- Developer: University of California, Berkeley
- Stable release: 11.0.1 / 2018-06-18
- Operating system: Linux, Mac OS X, Windows
- Type: Model based design, visual programming language
- License: BSD License
- Website: ptolemy.berkeley.edu

= Ptolemy Project =

The Ptolemy Project is an ongoing project aimed at modeling, simulating, and designing concurrent, real-time, embedded systems. The focus of the Ptolemy Project is on assembling concurrent components. The principal product of the project is the Ptolemy II model based design and simulation tool. The Ptolemy Project is conducted in the Industrial Cyber-Physical Systems Center (iCyPhy) in the Department of Electrical Engineering and Computer Sciences of the University of California, Berkeley, and is directed by Prof. Edward A. Lee.

The key underlying principle in the project is the use of well-defined models of computation that govern the interaction between components.
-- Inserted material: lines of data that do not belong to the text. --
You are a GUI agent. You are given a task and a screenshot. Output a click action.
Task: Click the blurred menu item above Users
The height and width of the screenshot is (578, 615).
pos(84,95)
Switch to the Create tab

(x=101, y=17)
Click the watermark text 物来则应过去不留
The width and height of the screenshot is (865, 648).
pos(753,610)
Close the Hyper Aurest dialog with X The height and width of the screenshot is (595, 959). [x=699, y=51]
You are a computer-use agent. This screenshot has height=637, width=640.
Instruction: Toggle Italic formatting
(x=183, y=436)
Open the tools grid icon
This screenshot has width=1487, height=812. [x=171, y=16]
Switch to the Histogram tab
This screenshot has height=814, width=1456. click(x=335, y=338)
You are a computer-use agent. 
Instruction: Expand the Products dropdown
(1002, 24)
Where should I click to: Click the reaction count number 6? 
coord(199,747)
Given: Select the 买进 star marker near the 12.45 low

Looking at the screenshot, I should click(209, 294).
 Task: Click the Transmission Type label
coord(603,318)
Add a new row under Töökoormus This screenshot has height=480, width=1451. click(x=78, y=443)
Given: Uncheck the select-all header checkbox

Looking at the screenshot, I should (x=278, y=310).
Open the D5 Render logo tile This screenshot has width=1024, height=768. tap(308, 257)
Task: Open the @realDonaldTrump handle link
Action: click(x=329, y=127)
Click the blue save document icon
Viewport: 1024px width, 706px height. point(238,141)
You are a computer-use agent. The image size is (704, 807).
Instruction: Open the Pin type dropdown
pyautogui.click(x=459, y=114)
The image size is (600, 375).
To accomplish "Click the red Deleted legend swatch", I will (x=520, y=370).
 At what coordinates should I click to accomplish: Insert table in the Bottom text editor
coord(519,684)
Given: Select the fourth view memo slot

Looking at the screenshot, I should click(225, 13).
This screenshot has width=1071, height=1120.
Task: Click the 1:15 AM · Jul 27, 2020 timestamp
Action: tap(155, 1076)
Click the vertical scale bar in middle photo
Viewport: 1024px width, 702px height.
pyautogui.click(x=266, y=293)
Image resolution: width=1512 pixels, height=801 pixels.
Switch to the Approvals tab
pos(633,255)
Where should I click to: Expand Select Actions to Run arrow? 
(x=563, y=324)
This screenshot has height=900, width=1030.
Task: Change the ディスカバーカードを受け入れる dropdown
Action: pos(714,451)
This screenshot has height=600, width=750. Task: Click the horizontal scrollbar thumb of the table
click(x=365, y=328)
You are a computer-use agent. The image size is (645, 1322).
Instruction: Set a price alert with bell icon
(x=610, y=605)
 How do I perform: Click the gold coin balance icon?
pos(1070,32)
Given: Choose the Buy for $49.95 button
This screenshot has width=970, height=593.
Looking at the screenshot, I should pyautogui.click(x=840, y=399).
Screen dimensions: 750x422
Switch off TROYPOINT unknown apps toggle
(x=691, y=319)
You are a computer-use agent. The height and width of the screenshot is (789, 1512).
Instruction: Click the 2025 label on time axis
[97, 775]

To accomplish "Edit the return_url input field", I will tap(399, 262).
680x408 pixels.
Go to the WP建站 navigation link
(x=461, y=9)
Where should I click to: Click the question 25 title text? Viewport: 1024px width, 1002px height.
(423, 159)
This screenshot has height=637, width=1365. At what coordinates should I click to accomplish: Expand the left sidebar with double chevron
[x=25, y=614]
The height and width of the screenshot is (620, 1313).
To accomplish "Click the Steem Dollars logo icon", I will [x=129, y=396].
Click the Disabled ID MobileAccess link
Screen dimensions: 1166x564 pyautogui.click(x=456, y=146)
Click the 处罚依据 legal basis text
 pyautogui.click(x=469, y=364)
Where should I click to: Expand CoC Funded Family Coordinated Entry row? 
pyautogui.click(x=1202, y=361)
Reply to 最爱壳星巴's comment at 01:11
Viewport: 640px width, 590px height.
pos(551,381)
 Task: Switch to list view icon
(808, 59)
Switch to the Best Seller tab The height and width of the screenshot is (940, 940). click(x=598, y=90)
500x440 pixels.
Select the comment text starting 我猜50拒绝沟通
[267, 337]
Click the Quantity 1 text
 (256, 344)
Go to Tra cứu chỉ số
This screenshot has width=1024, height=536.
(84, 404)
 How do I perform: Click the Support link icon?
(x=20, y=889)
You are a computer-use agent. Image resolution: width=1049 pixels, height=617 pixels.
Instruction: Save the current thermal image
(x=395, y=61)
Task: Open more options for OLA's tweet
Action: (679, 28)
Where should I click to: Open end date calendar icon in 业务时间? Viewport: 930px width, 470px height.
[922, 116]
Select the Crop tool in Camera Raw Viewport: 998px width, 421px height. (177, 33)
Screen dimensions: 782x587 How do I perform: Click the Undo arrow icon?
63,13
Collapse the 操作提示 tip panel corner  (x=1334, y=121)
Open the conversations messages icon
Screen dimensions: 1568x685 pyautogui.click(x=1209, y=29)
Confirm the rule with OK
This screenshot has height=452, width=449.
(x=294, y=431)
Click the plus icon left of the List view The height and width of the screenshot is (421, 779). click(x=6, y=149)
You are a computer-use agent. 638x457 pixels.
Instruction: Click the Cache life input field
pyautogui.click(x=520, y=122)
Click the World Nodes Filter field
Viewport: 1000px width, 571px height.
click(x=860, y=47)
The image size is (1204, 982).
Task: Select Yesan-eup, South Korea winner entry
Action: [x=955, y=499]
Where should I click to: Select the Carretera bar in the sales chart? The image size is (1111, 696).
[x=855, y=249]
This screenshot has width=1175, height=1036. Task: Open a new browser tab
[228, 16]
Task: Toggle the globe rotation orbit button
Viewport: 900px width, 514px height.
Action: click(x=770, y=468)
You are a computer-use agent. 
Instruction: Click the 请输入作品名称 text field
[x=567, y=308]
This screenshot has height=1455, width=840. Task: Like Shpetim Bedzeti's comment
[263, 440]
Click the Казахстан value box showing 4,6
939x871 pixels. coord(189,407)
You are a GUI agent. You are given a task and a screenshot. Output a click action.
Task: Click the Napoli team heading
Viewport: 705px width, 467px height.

A major problem area being addressed is the use of heterogeneous mixtures of models of computation.

The project is named after Claudius Ptolemaeus, the 2nd century Greek astronomer, mathematician, and geographer.

The Kepler Project, a community-driven collaboration among researchers at three other University of California campuses has created the Kepler scientific workflow system which is based on Ptolemy II.